■ PROVIDED INFORMATION:
····················
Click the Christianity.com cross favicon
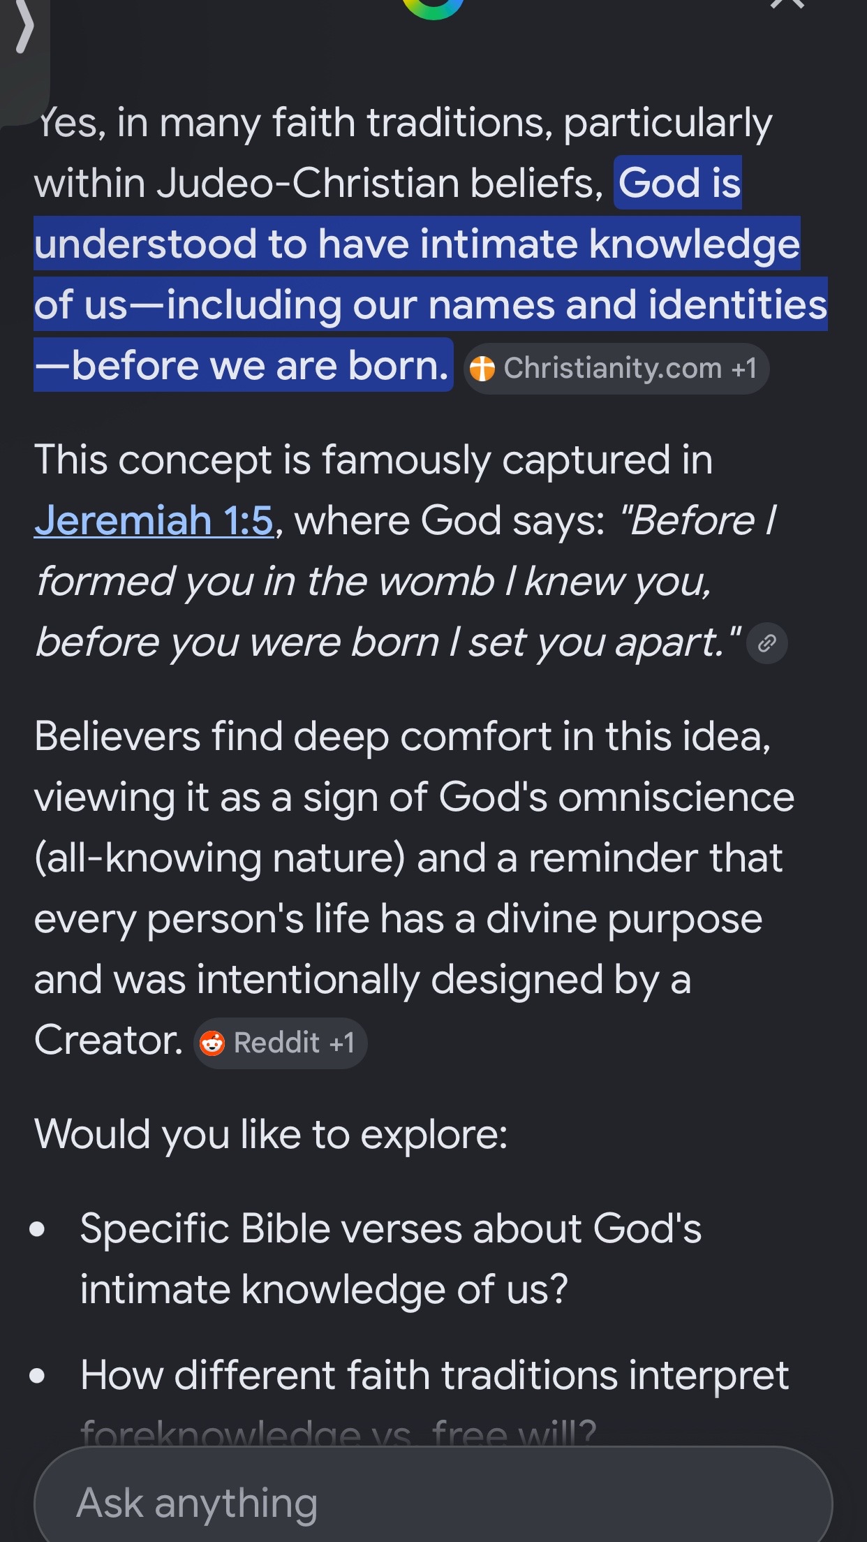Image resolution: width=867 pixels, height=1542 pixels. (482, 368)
····················
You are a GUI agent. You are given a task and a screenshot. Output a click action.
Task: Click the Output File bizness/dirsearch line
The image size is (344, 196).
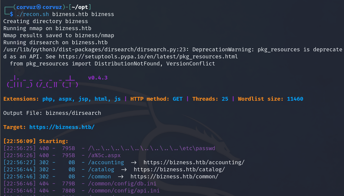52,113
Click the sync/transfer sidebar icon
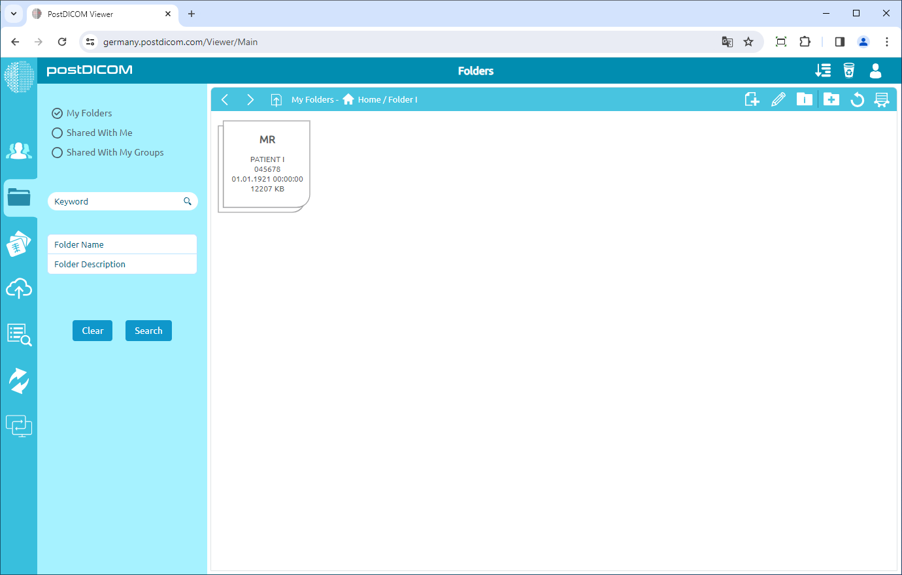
····················
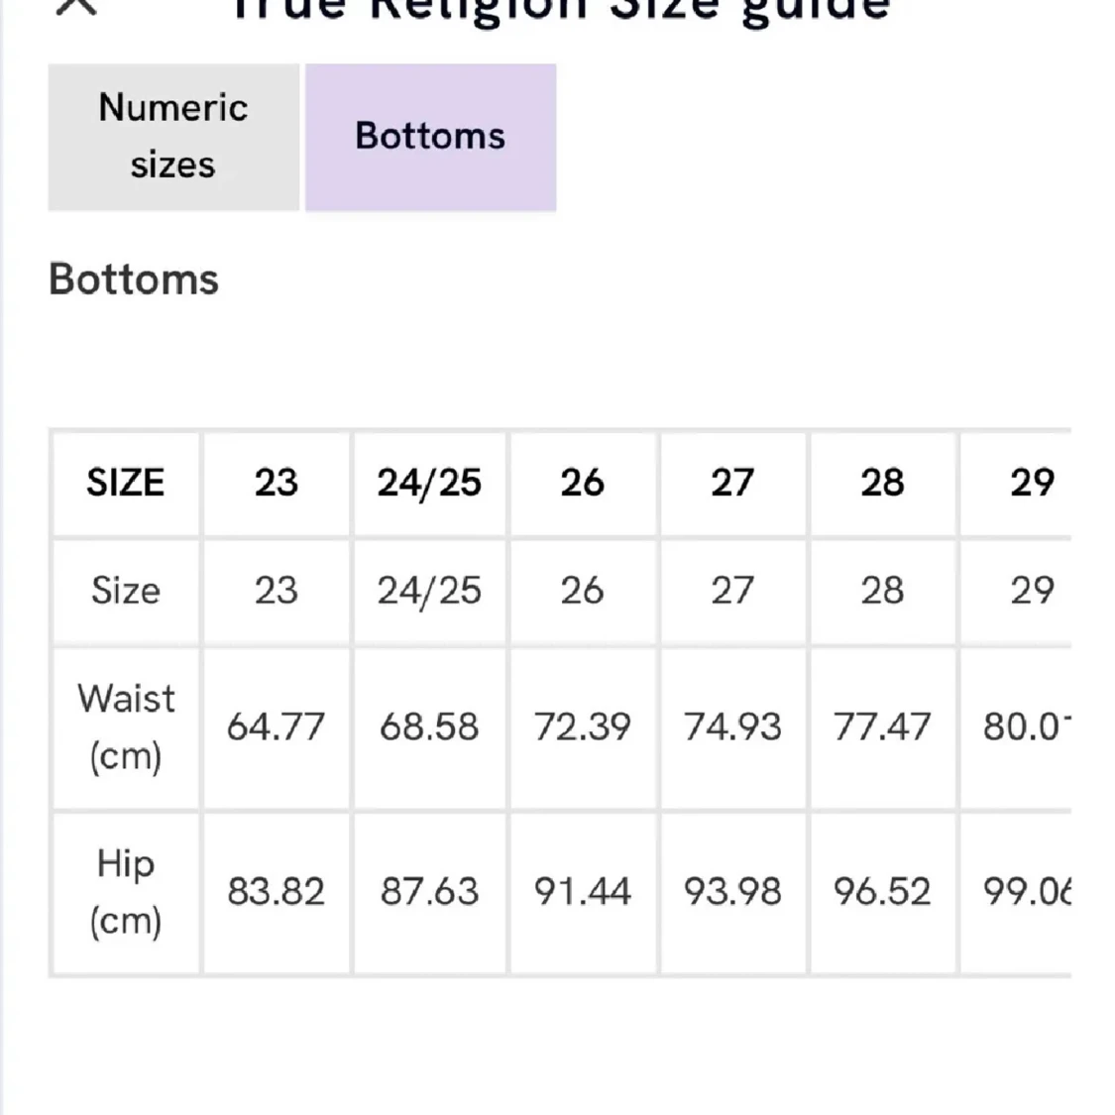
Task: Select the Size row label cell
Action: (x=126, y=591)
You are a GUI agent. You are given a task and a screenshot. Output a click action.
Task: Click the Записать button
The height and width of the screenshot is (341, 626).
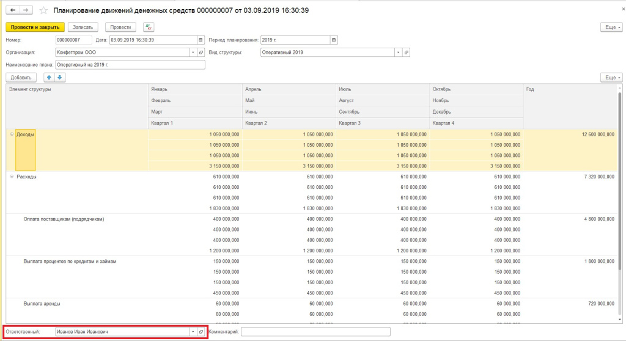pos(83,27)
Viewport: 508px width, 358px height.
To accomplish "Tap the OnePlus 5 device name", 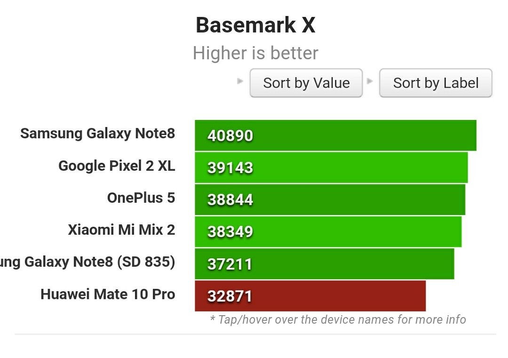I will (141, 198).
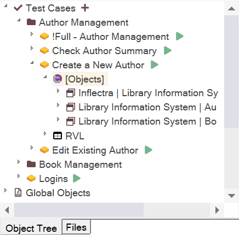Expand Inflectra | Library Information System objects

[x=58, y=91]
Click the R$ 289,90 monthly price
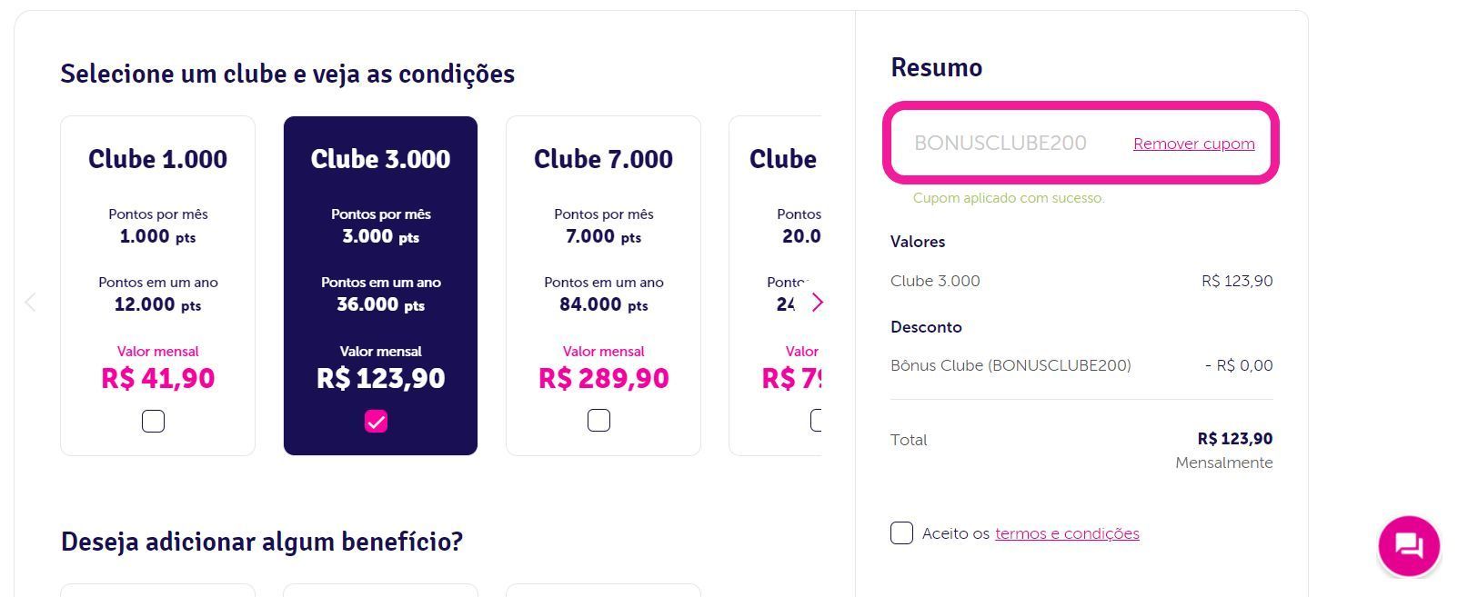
····················
■ PROBLEM DETAILS:
Give back exactly, and solely, the section of the data above bounded by the line containing "The image size is (344, 196)." and the line containing "Click the sync/transfer sidebar icon", both bounding lines included and pictures omitted.

■ SOLUTION FOR THIS EXERCISE:
The image size is (344, 196).
52,113
Click the sync/transfer sidebar icon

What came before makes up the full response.